(DATASET RECORDS begins)

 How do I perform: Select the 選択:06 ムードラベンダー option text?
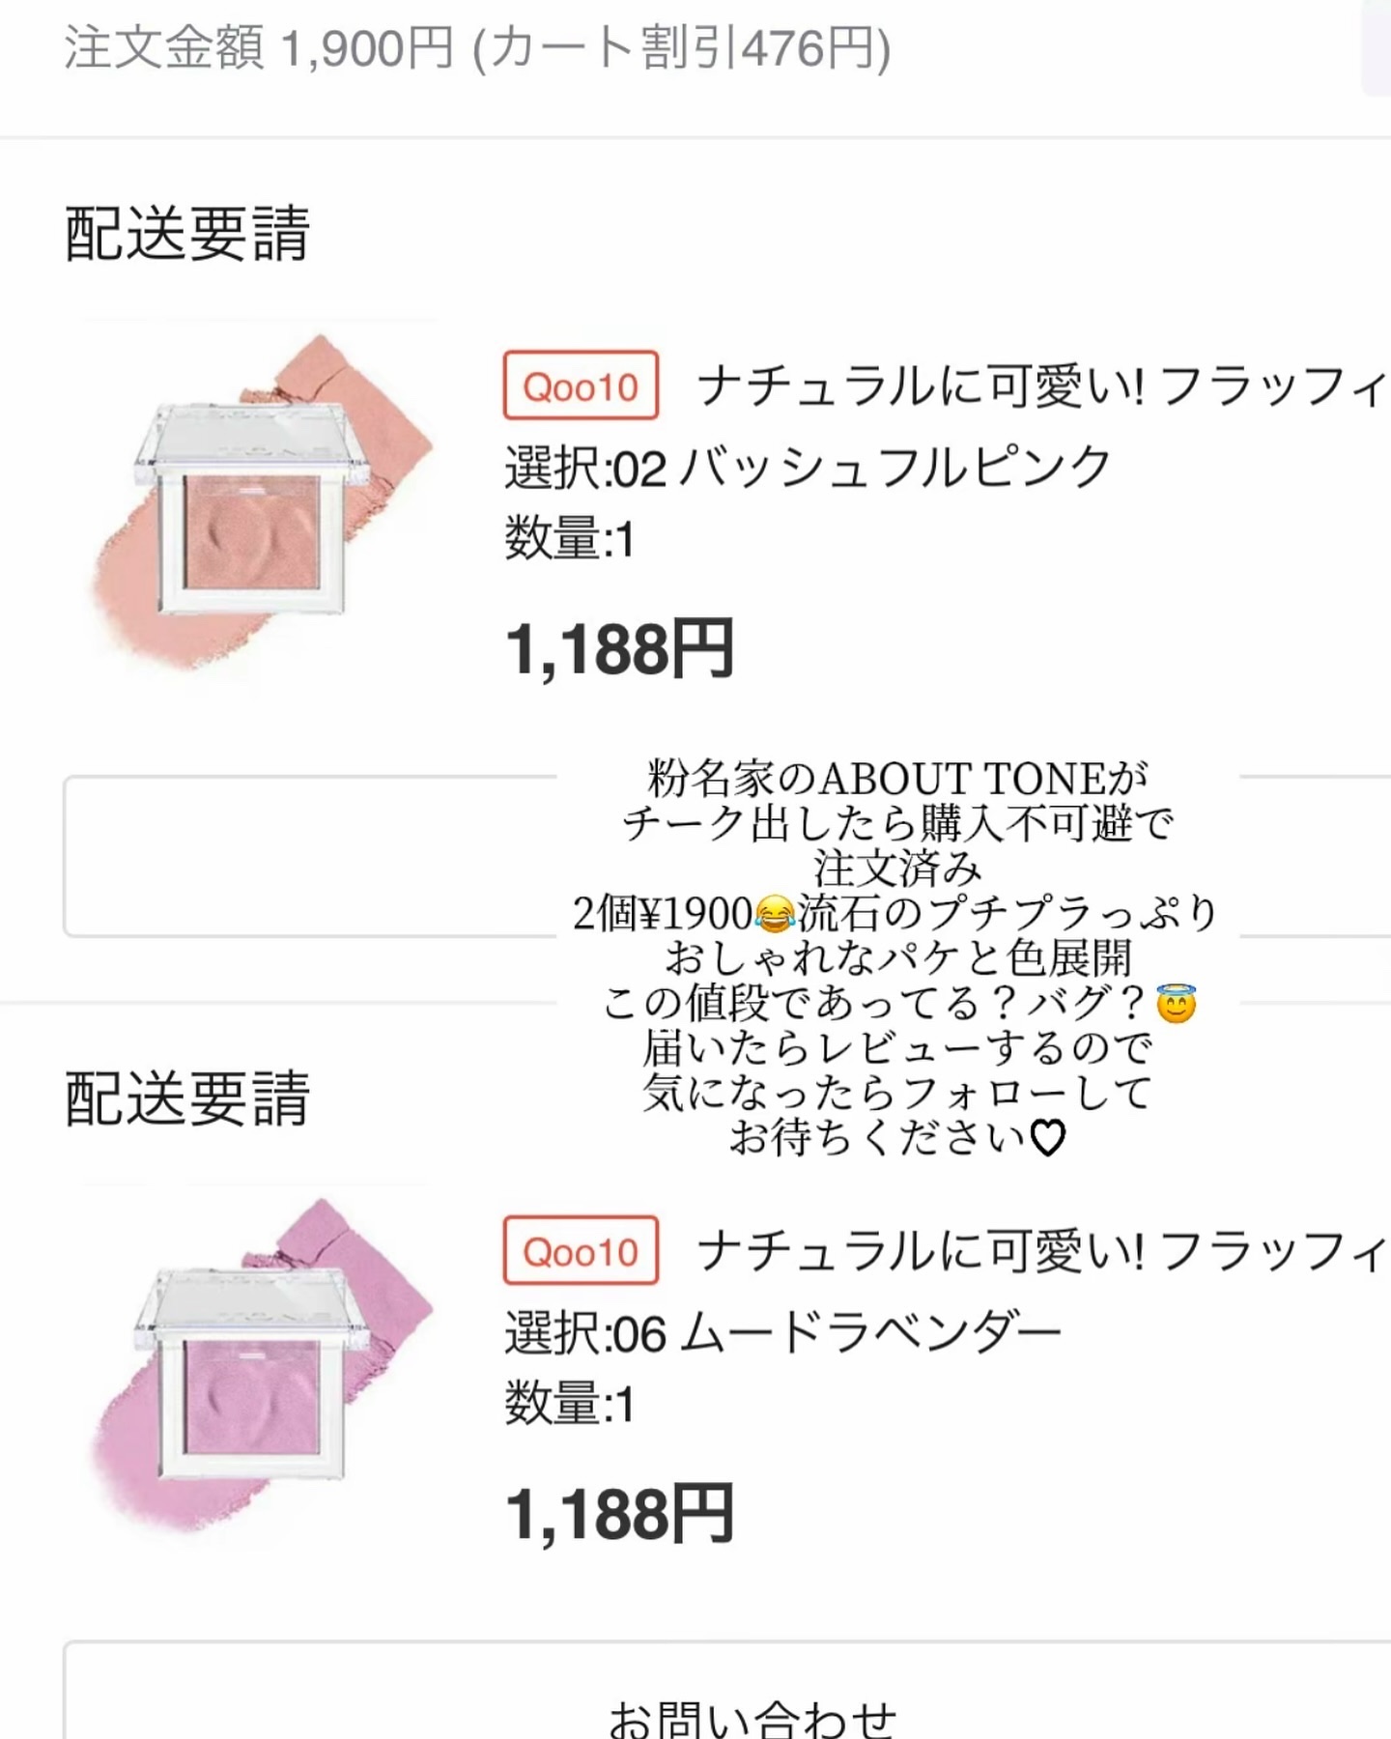click(x=782, y=1334)

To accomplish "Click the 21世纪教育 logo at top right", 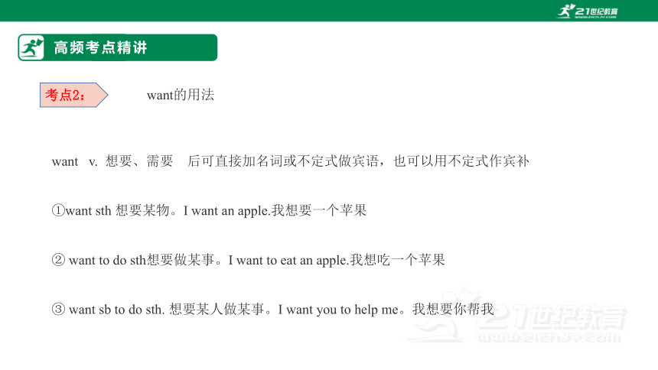I will [x=588, y=11].
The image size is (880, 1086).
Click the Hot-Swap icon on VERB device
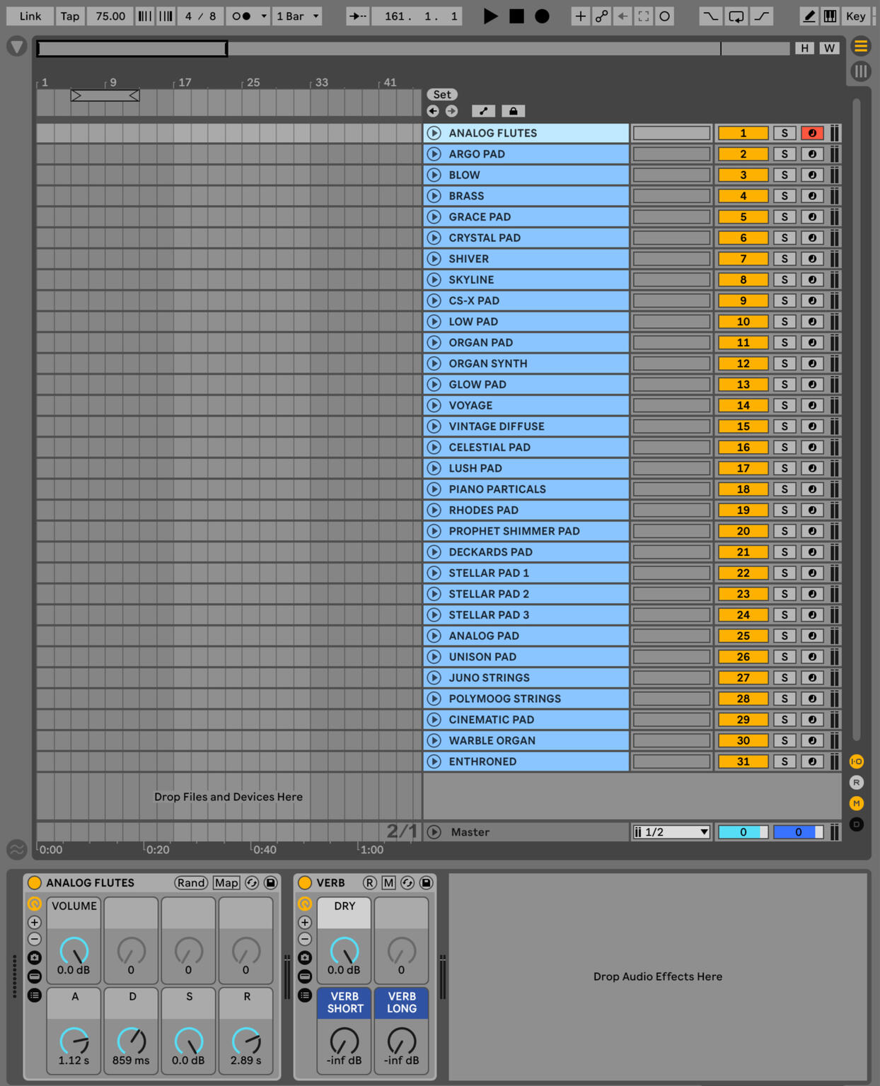pyautogui.click(x=407, y=882)
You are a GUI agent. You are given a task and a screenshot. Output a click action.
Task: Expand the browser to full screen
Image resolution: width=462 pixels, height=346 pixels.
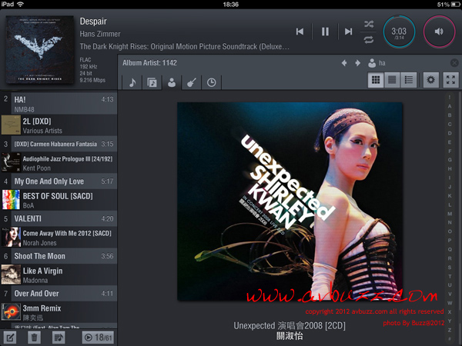pos(451,79)
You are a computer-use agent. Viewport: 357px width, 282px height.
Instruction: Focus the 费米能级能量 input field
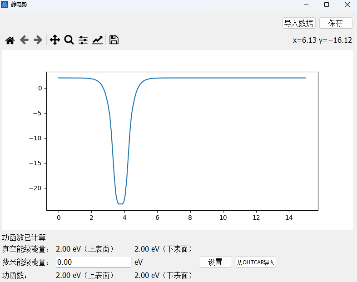tap(94, 262)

(DATASET RECORDS ends)

YOUR GOAL: Show every line from the entries above in which "agent" appears.

TASK SOLUTION:
You are a GUI agent. You are given a task and a screenshot. Output a click action.
You are a computer-use agent. Viewport: 357px width, 282px height.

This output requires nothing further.